As our organization continues through its transition of leadership, we will discover more uglies. It will take some time to find the correct solutions and we will need to make some difficult decisions.
Is there a light at the end of the tunnel? YES!

In 2018, our volunteers donated more than 103,000 hours of service—one of our best years ever. We are working hard to provide these selfless individuals with even more support in 2019. I encourage you to get to know some of our crew leaders and find out more about their work—and how you can get involved.

Through the energy and passion of our Board and staff, we are developing the necessary tools to evaluate our organization so that data and analysis are used to interpret our performance.
We are creating annual and three-year plans to better connect our activities to our mission and engage our volunteers.

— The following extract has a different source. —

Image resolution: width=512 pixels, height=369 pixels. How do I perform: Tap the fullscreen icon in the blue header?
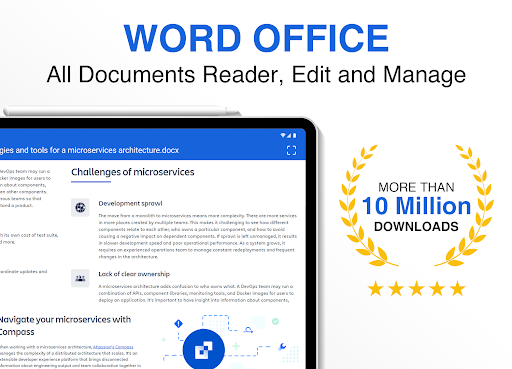291,150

Our members and donors are showing their support by placing the Trail Conference in their estate plans and joining the Trail Angel Society. Read how you can become a founding member.

We are re-engaging our partners to collaborate and find new ways to share the responsibility of environmental conservation. Read the recent updates about our program in the Catskills.

There also is a Centennial celebration to plan.

Over the next few months, our volunteer leaders, Board, and staff will share the Trail Conference’s plans to fix some of these uglies.

We will develop a technology plan to address the database and website issues.

The staff will work with our volunteer leaders to identify the on-the-ground activities required to accomplish the strategies that will ultimately lead to us fulfilling our mission. The goal is to have a unified and clearly communicated plan that prioritizes our work for 2020 and beyond.

We will create a sustainable fundraising strategy to raise the funds necessary to support our volunteers and accomplish all the good work that makes trails and parks safe and enjoyable.

Along the way, we will uphold the legacy that our founders established in 1920. Our volunteers will provide the public with trails to connect them to nature. We will protect native species of plants and the ecosystems our trails traverse. Our stewards will help protect the land we love. And as we solve our problems, the Trail Conference will celebrate its successes with our members, volunteers, and agency partners. Because admitting our uglies—and rolling up our sleeves to address them—is how the Trail Conference will continue to be a force for good in its second century.